Creating digital products and courses

How to turn your skills and audience into products you build once and sell many times, without guessing what to make or how to price it.

By Creator Growth Lab Editorial · Last updated June 20, 2026 · This is education, not financial, legal, or tax advice.

Digital products and courses let creators earn from skills and audience beyond subscriptions, with near zero cost per extra sale. Start with one product that solves a real problem your audience has, validate demand before building, price it to the value it delivers, and sell it through channels you already own. Keep everything safe for work and on brand.

Why add digital products

Subscriptions are income you have to keep earning every month. A digital product is made once and sold many times, which makes it some of the most leverage rich revenue a creator can build. It also diversifies you away from a single platform, a theme the scaling and longevity hub returns to often, and pairs naturally with building semi passive income.

A subscription is rented income. A product you own is income you built once and keep selling.
FrameworkThe product ladder
  • Entry: a low priced item that solves one small problem and builds trust
  • Core: your main paid product, where most of the value and revenue sits
  • Premium: a higher priced, higher touch offer for your most committed buyers
  • Each rung warms buyers for the next, so they climb instead of choosing once
  • Start with one rung you can ship well, then add others as you learn

Product types compared

Different formats trade build effort against price and margin. Pick the one that matches the problem you are solving and the time you can give it.

Product typeBuild effortNotes
Guide or templateLowFast to ship, great first product, lower price point
Preset or toolkitLow to mediumSells a repeatable result; strong if you have a signature style
Course or workshopMedium to highHigher price and value; teach a skill your audience wants
Membership or communityOngoingRecurring revenue, but it is a commitment, not passive

Validate before you build

The most common mistake is building for months before knowing anyone wants it. Flip the order. Describe the product to your audience, ask what they would want it to cover, and gauge real interest before you invest the time. Demand first, build second. The discovery habits in responding to feedback and requests double as product research.

Price to value, then sell where you already are

Price on the outcome the product delivers, not on how long it took to make. A template that saves a buyer hours can be worth far more than its production time suggests. Then sell through channels you already own, your audience, your list, and your link in bio, before paying for reach. The pricing logic in the monetization hub applies here too.
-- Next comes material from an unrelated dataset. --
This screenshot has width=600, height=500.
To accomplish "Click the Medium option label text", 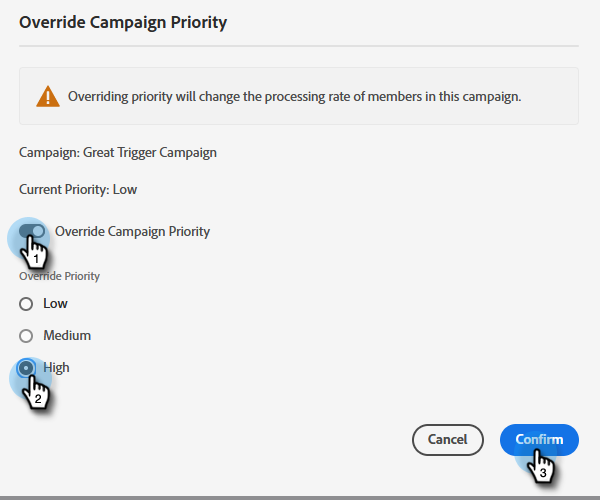I will 67,335.
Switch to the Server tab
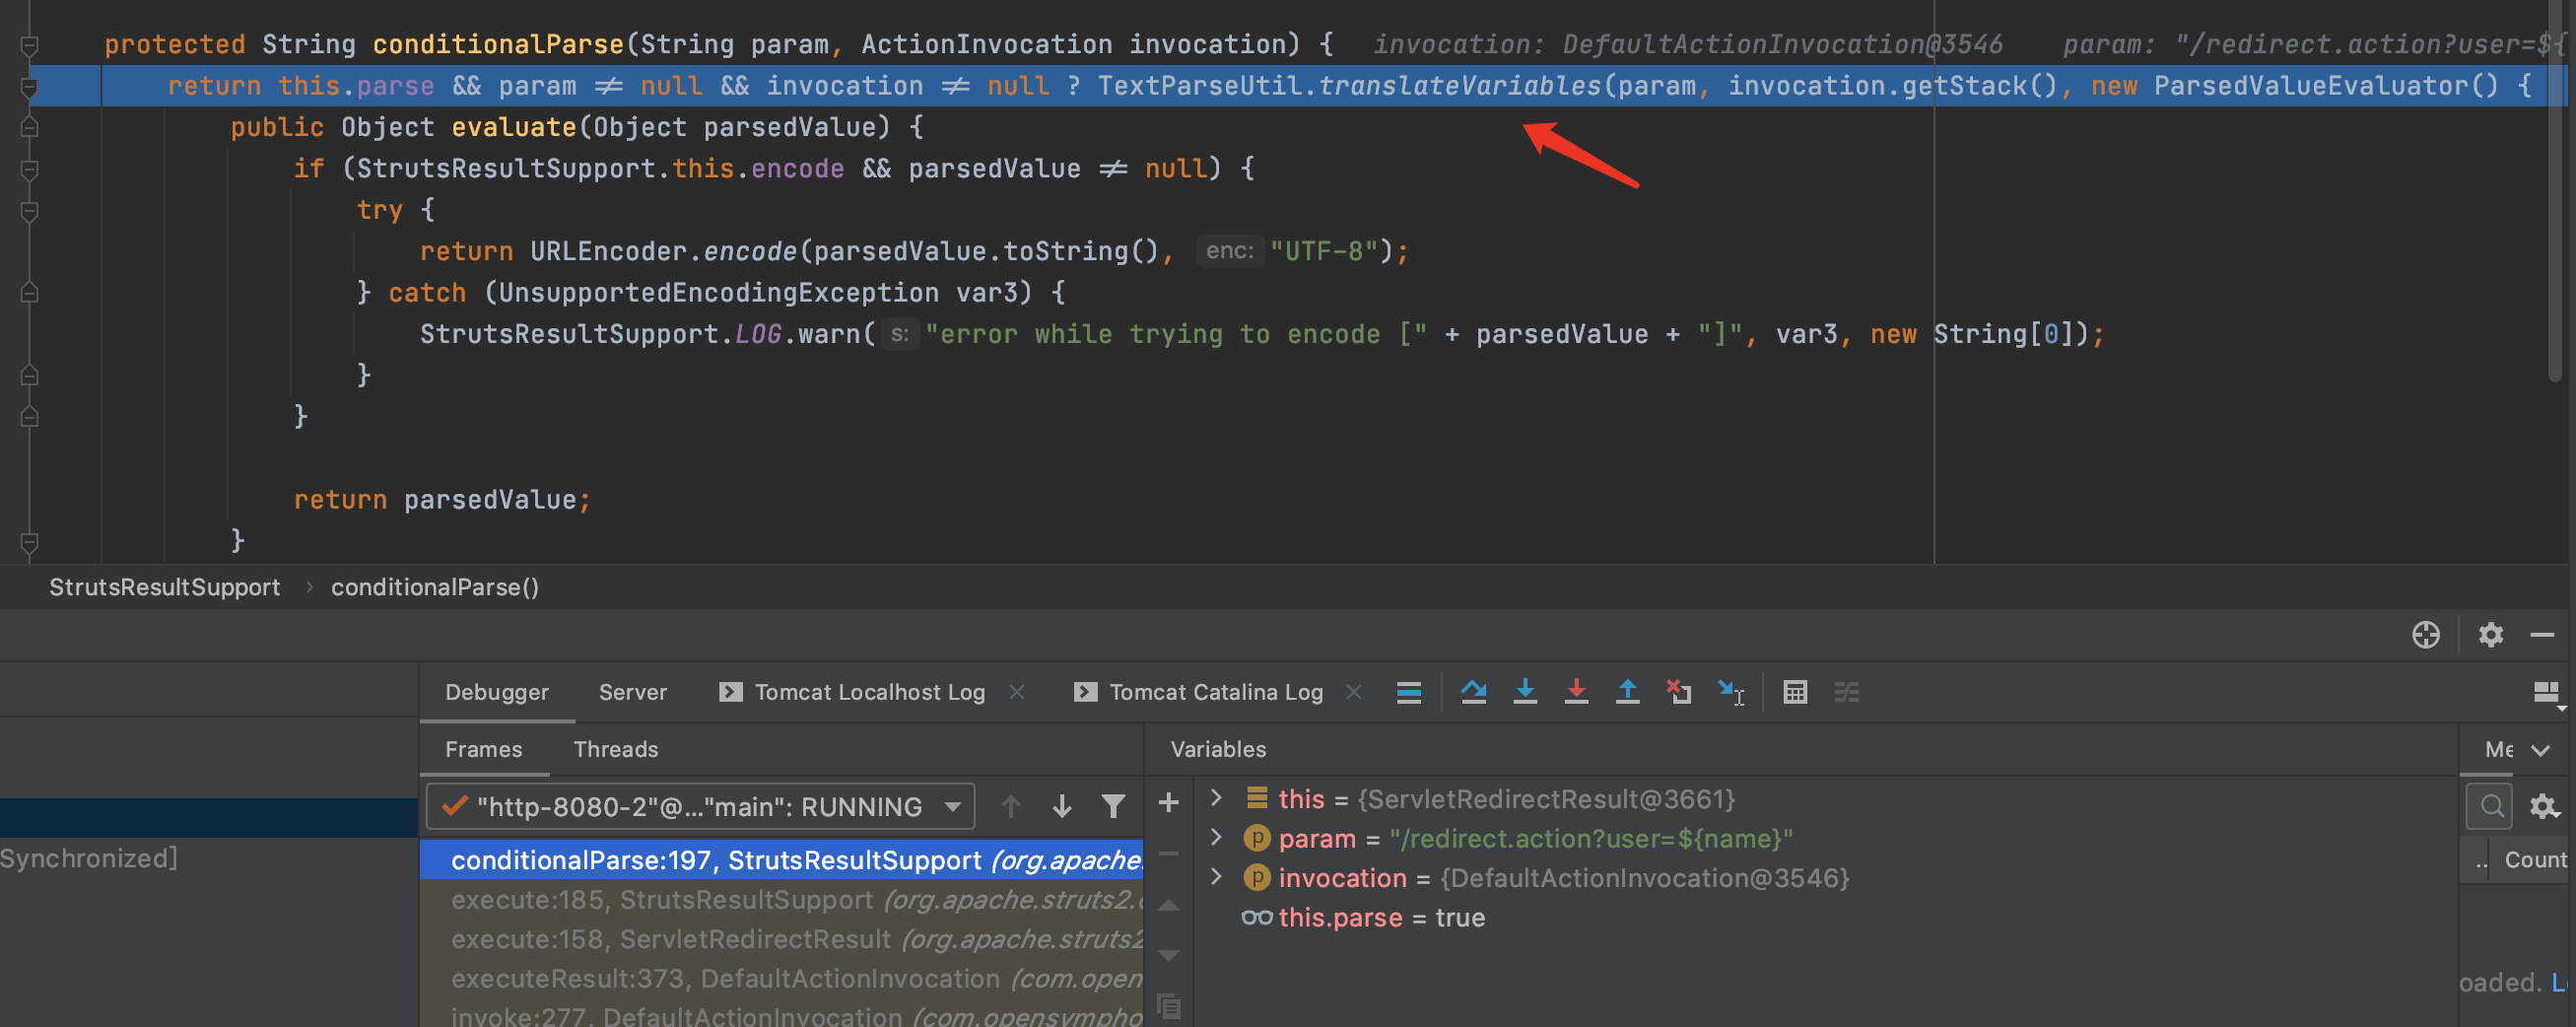This screenshot has height=1027, width=2576. tap(632, 692)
A platform to host and sell your product
Deliver files, courses, or memberships and take payment in one place, so launching does not mean building checkout from scratch.
Compare tools

A worked launch example

Illustrative only, not a promise of results. Say you sell a $39 template and convert just 2 percent of a 3,000 person email list. That is 60 sales, or about $2,340 from one product on one send, before fees, with almost no cost per additional copy. Add an entry product and a premium tier and the same audience supports a small product line. The point is the math compounds because the build cost is paid once.

ChecklistKeep it on brand and compliant
  • Solve one clear problem your audience has already told you about
  • Keep the product itself safe for work and within platform terms
  • Validate demand before you spend real time building
  • Price on the outcome, not the hours it took to produce
  • Sell through owned channels first, then test paid reach
Key takeaways
  • Digital products turn one time work into income you sell repeatedly.
  • Use a product ladder, but start with one rung you can ship well.
  • Validate demand before building, and price to value.
  • Sell through channels you already own, and keep it safe for work.
Next in this path
Building semi passive income

More in this path: the scaling and longevity hub, diversifying beyond one type of content, and multi platform strategy for creators.

Common questions

What digital product should a creator start with?
Start with one low effort product that solves a single problem your audience has already mentioned, such as a guide, template, or toolkit. It ships fast, builds buyer trust, and teaches you the sales process before you invest in a larger course or membership.
How do I know if people will buy my product?
Validate before you build. Describe the product to your audience, ask what they would want it to include, and measure genuine interest through replies, a waitlist, or pre orders. Real demand signals come before production, not after months of building in private.
How should I price a digital product?
Price on the outcome it delivers, not the time it took to make. A template that saves hours can be worth far more than its production cost suggests. Test a price, watch conversion, and adjust, rather than anchoring to how long you spent.
Do digital products count as passive income?
Partly. A product is built once and sells repeatedly with near zero cost per sale, which is leverage. But marketing, support, and updates still take work, and memberships are an ongoing commitment, so treat it as semi passive rather than fully hands off.